So this is a long shot. My name is Sean and I am homeless right now. My car has also just broken down. It’s currently parked in the parking lot of a Family Dollar. I think it’s the transmission, so it’s most likely totaled—meaning I have little to no transportation anywhere.
My wife and I have been having some pretty serious issues at home. We have trouble communicating with each other effectively, and it is affecting both of us very negatively. So, I agreed to leave the house. I have a 2 month old son. I love him more than anything in this world. My dream would be to have a small apartment and a car so I would be able to create a sustainable distance between my wife and I, but still be able to see my son as often as possible. I try to see him as much as I can.
I have no family in Georgia. My father is a felon who would probably steal money from me before he gave me anything helpful. He promises me help all the time but never actually helps me out.
I am an addict in recovery. I think it’s important to mention and to be transparent about myself. I am currently seeing a doctor and getting Suboxone, which is a medically assisted therapeutic medication that I take every day that removes the majority of my cravings. I love it and have little to no cravings for anything now. I attend as many AA meetings as I can as well.

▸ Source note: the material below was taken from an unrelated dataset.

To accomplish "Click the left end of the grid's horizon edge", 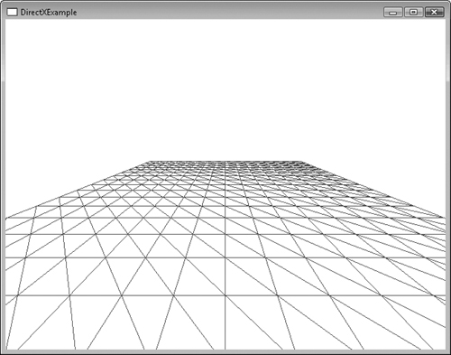I will pos(150,161).
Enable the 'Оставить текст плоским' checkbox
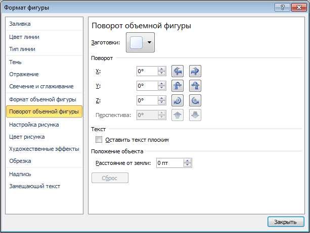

My life has been really, really hard. Some of it is my own fault, some not. My mother abandoned me as a baby. I’ve never met her. That’s not my fault. Drug addiction, well, that was my choice. I am paying the price of my own choices, but it doesn’t mean I can’t get help out of this hole, right?
Thank you to anybody that supports me. I play a lot of guitar, and maybe I can write you a song if you want? I don’t have much else to offer, unfortunately. It’s getting cold and I am getting more and more scared. I can’t do this alone. I just can’t.